Brief 1 :: In the text on gorge cliff plants, what name is given to species adapted to living on arid, almost soilless vertical rock faces?
Brief 2 :: Rewrite the paragraph beginning "Halfway down, the immense gorge-side cliffs fill the sky" from the text on gorge cliff plants as a shorter bulleted list that keeps its main facts.
Brief 3 :: According to the text on gorge cliff plants, why is competition among the cliff species seldom a matter of outgrowing or smothering other species?

Text shown ::
-*-*-

Halfway down, the immense gorge-side cliffs fill the sky. Their special botanical denizens are known as ‘chasmophytes’, species adapted to living on arid and almost soilless vertical rock faces. To succeed here they must have root systems capable of penetrating tiny crevices and foliage tolerant of dehydration and fierce sun. It also helps if they have showy flowers to attract insects and make abundant seed. Even quite low down on the cliffs there are exuberant purple-flowered and silver-haired knapweed relatives (including Sibthorp’s Stahelina arborea), bushes of coronilla hung with globes of cream, the bizarre blue-flowered Cretan wall lettuce, Petromarula pinnata, with tall spikes of flowers that resemble kinked propellers, and the best of the gorge endemics, the bushy, bright yellow flax, Linum arboreum growing at the very highest levels. Competition amongst these plants isn’t often a matter of outgrowing or smothering other species. Many are growing singly or in small groups, surrounded by barren rock in which there are no opportunities for colonisation. Their future depends on chance, the successful lodging of one of their seeds in an untenanted crevice. If it germinates, its life will be precarious, at the mercy of landslides and heavy rains. If it succumbs, its niche may be untenanted for years. The severity of the cliff faces opens up real, if testing, opportunities for the development of variation, and the next seed of the parent species to find a roothold here – perhaps decades in the future – may be subtly different genetically. Sometimes these new variants, given their chance in the isolated nurseries on the cliffs, find their way out into the rocky landscape beyond the gorge.

-*-*-

Record extracts ::
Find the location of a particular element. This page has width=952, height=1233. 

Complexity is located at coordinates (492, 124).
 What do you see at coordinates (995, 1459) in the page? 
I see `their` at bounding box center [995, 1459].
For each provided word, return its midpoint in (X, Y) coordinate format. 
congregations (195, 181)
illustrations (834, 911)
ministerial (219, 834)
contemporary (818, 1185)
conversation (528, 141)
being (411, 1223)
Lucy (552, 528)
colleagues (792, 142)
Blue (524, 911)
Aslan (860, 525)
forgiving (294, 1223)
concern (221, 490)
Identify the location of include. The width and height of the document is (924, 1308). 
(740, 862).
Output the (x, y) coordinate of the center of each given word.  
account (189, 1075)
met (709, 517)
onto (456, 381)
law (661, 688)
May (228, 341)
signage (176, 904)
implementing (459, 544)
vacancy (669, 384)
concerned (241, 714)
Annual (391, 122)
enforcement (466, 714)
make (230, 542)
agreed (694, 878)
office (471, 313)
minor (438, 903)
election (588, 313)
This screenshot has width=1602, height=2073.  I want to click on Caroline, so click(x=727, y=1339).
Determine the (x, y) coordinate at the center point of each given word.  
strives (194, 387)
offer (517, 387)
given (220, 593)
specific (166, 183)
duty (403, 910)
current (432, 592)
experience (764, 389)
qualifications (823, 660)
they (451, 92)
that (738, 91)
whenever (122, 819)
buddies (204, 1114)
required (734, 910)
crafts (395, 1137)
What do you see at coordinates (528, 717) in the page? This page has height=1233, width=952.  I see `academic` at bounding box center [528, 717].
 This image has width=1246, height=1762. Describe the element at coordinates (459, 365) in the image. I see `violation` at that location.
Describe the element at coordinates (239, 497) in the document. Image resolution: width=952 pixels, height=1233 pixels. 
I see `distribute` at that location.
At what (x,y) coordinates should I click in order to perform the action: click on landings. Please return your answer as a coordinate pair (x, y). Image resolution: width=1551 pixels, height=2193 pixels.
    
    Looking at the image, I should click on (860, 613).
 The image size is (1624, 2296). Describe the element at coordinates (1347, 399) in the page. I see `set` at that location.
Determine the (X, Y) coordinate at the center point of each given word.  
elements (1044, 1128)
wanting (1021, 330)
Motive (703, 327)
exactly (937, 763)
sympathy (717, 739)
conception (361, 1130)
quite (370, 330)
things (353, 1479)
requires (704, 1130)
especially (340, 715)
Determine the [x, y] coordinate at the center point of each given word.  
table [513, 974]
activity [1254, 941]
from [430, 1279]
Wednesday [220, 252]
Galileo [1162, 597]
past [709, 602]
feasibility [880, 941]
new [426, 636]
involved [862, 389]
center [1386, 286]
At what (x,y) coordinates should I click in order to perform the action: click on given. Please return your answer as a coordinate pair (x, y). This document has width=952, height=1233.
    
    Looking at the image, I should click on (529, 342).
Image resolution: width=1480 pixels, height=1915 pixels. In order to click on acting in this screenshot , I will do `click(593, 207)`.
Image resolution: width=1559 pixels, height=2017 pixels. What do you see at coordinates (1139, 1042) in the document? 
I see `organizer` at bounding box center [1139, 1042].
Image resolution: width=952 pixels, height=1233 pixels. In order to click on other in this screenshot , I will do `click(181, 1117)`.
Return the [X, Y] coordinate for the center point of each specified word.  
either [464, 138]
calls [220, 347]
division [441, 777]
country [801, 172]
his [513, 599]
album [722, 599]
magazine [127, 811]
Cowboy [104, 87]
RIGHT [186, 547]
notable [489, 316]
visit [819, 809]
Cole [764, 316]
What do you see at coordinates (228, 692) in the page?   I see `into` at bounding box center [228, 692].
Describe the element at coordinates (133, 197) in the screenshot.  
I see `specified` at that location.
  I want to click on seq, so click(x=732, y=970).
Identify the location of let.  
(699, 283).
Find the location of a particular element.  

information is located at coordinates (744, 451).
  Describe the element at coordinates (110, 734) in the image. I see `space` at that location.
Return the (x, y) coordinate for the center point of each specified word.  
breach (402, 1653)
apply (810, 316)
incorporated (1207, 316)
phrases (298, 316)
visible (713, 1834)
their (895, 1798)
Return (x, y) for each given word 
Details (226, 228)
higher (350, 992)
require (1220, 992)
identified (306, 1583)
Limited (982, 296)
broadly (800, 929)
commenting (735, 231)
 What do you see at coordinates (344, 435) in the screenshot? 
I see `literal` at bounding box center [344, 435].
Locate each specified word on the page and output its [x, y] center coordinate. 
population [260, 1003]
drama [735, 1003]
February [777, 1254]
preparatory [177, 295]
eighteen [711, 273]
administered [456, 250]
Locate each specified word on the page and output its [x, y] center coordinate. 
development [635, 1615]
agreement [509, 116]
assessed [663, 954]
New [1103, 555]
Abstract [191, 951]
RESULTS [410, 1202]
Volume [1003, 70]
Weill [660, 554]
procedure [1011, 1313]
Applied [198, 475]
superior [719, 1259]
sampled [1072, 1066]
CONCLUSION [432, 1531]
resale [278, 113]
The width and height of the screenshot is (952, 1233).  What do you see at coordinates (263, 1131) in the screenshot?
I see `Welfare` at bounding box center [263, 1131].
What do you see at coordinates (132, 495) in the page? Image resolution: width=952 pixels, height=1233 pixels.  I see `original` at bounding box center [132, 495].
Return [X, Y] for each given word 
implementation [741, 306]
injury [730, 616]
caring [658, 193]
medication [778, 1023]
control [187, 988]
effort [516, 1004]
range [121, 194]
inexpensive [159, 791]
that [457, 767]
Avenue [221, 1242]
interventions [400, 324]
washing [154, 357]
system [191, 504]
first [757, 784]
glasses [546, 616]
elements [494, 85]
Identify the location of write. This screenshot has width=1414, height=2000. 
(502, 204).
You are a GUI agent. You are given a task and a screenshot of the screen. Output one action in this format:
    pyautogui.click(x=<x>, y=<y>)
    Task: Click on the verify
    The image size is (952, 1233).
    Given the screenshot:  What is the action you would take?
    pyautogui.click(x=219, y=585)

-*-*-

Problem solution 1 :: Chasmophytes.

Problem solution 2 ::
- Plants of the gorge-side cliffs, called chasmophytes, are adapted to arid, almost soilless vertical rock.
- They need roots that penetrate tiny crevices and foliage that tolerates dehydration and fierce sun. Showy flowers that attract insects and produce abundant seed also help.
- Examples include:
  - Purple-flowered, silver-haired knapweed relatives, including Stahelina arborea
  - Coronilla bushes with cream flower globes
  - Blue-flowered Cretan wall lettuce (Petromarula pinnata)
  - Bright yellow flax (Linum arboreum), a gorge endemic that grows at the highest levels
- These plants rarely compete by outgrowing or smothering one another. Many grow singly or in small groups amid barren rock.
- Their future depends on a seed lodging by chance in an empty crevice. Seedlings are threatened by landslides and heavy rains, and a lost niche may stay empty for years.
- These harsh conditions favor genetic variation. Later colonists may differ subtly, and some new variants spread into the rocky landscape beyond the gorge.

Problem solution 3 :: Many of the plants grow singly or in small groups, surrounded by barren rock that offers no opportunities for colonization. Their future depends on chance, such as one of their seeds lodging in an empty crevice.